Concepedia

TLDR

Intubation with sedation and muscle relaxants can mask true neurological status in severely head‑injured patients. The study aimed to chart early clinical trajectories of ICU TBI patients, detect over‑estimation of neurological severity, and quantify its risk factors. Researchers evaluated 753 consecutive TBI ICU admissions across three neurosurgical centers, flagging potentially over‑estimated cases using four criteria: absence of surgical intracranial masses, inability to follow commands, ICU stay ≤3 days before transfer, and subsequent recovery of command following. Of 675 intubated/sedated patients, 304 had surgically treated masses; among 449 non‑surgical cases, 58 were mistakenly severe, characterized by younger age, higher GCS, CT diffuse injury I/II, fewer pupillary abnormalities, and lower rates of hypoxia, hypotension, and extra‑cranial injuries, underscoring identifiable risk factors that should guide clinical decisions.

Abstract

Intubation, which requires sedation and myorelaxants, may lead to inaccurate neurological evaluation of severely head-injured patients.

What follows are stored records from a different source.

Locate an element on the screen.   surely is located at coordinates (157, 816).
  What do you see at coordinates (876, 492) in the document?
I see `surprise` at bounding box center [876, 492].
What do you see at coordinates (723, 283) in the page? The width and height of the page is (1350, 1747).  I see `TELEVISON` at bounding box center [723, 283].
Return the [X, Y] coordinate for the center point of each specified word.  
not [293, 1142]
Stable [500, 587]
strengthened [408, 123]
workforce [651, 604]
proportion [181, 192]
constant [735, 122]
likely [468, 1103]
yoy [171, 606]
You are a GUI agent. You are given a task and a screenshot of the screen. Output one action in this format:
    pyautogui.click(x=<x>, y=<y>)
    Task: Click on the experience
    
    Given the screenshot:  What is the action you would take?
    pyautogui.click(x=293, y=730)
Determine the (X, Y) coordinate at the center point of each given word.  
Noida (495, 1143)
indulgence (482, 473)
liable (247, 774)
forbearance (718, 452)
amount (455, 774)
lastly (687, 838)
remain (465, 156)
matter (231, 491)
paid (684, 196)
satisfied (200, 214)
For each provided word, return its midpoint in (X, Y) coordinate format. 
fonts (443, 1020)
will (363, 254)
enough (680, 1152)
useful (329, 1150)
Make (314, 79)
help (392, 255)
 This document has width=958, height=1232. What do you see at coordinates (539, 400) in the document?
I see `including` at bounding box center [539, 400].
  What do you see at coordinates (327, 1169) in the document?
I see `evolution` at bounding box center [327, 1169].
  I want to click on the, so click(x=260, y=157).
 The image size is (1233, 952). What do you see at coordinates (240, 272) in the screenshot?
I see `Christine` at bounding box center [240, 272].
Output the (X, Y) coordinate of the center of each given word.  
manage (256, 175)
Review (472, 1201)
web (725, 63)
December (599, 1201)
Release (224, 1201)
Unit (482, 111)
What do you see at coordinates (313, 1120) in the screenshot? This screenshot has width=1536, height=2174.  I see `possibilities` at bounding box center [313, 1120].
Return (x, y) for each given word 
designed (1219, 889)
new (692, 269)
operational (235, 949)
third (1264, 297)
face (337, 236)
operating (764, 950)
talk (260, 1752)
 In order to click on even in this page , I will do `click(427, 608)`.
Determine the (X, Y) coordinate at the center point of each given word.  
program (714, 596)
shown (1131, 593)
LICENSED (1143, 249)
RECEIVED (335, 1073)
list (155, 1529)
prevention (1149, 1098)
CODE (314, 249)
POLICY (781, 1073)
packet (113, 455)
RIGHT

Aims of this study were to describe the early clinical evolution of traumatic brain injured (TBI) patients admitted to intensive care unit (ICU), to identify cases of over-estimated neurological severity, and to quantify the risk factors for this over-estimation. A total of 753 TBI patients consecutively admitted to ICU of three academic neurosurgical hospitals (NSH) were assessed. Cases whose severity was potentially over-estimated were identified by four criteria and indicated as "mistakenly severe" (MS): (1) no surgical intracranial masses; (2) could not follow commands at neurological assessment; (3) were dismissed from the ICU in < or =3 days to a regular ward; and (4) had regained the ability to obey commands. A total of 675 patients were intubated and/or sedated-paralyzed at the post-stabilization evaluation. In all, 304 patients had surgically treated intracranial masses. Among the 449 non-surgical cases, 58 patients fulfilling the criteria for MS were identified. The main features distinguishing MS from truly severe cases were younger age, higher Glasgow Coma Scale (GCS) score at all time points, Marshall classification of Computerized Tomographic (CT) scan mostly Diffuse Injury I and II, fewer pupillary abnormalities, and a lower frequency of hypoxia, hypotension, and extra-cranial injuries. In a certain proportion of non-surgical TBI patients, mostly intubated and sedated, neurological examination is difficult and severity can be over-estimated. Risk factors for this inaccurate evaluation can be identified, and clinical decisions should be based on further examination.